Last update: Nov 10, 2022

Related tags

Overview

When BERT Plays the Lottery, All Tickets Are Winning

Large Transformer-based models were shown to be reducible to a smaller number of self-attention heads and layers. We consider this phenomenon from the perspective of the lottery ticket hypothesis, using both structured and magnitude pruning. For fine-tuned BERT, we show that (a) it is possible to find subnetworks achieving performance that is comparable with that of the full model, and (b) similarly-sized subnetworks sampled from the rest of the model perform worse. Strikingly, with structured pruning even the worst possible subnetworks remain highly trainable, indicating that most pre-trained BERT weights are potentially useful. We also study the "good" subnetworks to see if their success can be attributed to superior linguistic knowledge, but find them unstable, and not explained by meaningful self-attention patterns.

Environment

Install the requirements in your python 3.7.7 virtual environment.

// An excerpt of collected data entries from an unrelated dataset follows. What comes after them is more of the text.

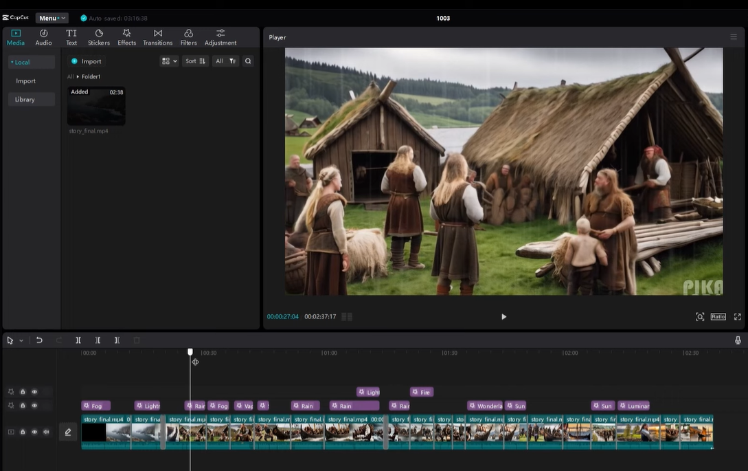
Task: Expand the thumbnail view options arrow
Action: click(174, 61)

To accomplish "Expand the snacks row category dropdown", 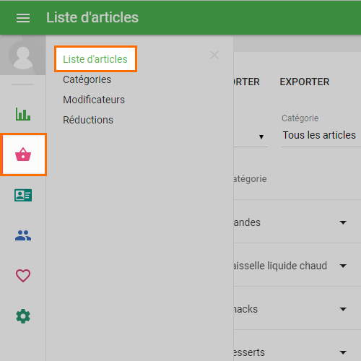I will 343,309.
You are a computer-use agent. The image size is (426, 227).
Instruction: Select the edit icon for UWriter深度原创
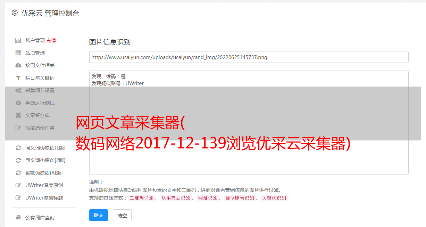click(x=18, y=185)
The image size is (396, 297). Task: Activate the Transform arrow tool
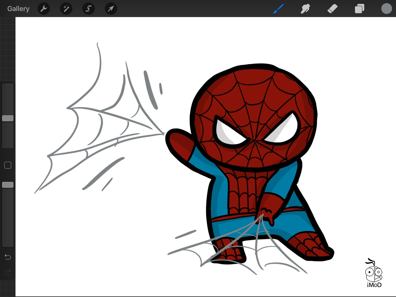[x=111, y=9]
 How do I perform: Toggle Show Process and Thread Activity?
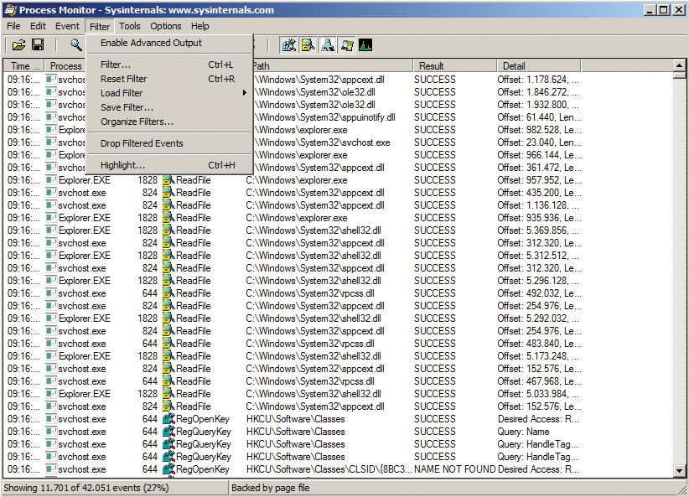(349, 44)
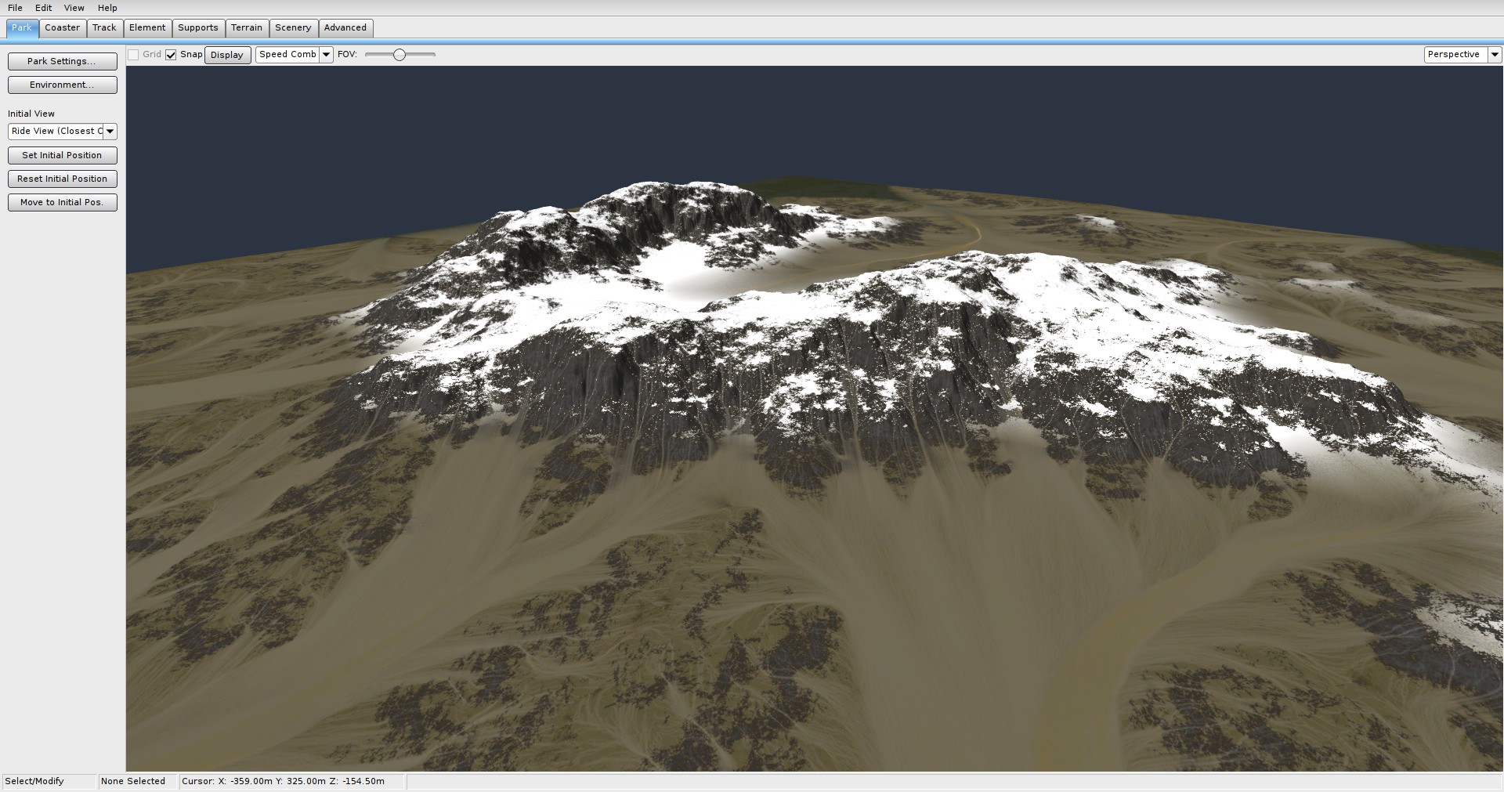
Task: Open the Perspective view dropdown
Action: [x=1494, y=55]
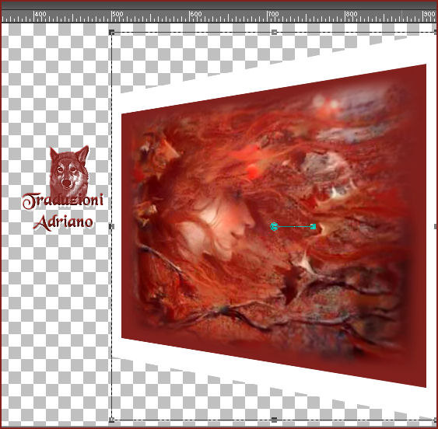The width and height of the screenshot is (438, 429).
Task: Click the 'Adriano' watermark text
Action: pyautogui.click(x=64, y=222)
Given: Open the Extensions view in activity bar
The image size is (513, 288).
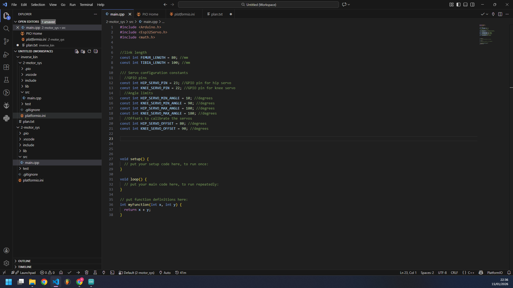Looking at the screenshot, I should [x=6, y=67].
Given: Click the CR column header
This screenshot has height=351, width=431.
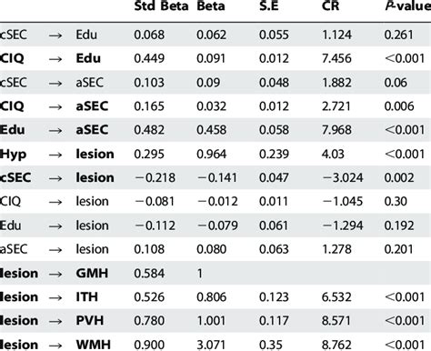Looking at the screenshot, I should coord(330,6).
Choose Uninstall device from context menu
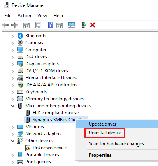This screenshot has width=158, height=166. coord(105,133)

pip install -r requirements.txt

These experiments were done on multi-gpu environment, were some experiments, benchmarks were run parallel. So some changes to the bash scripts to make it work for your environment.

Dataset

Download the GLUE dataset using data/download_glue.py and data/download_mnli_data.py. Follow the instructions in data/download_glue.py docstring for MRPC.
All data for the tasks should be organized in data/glue/task_name/ structure.
Extract the attention pattern classification labelled data.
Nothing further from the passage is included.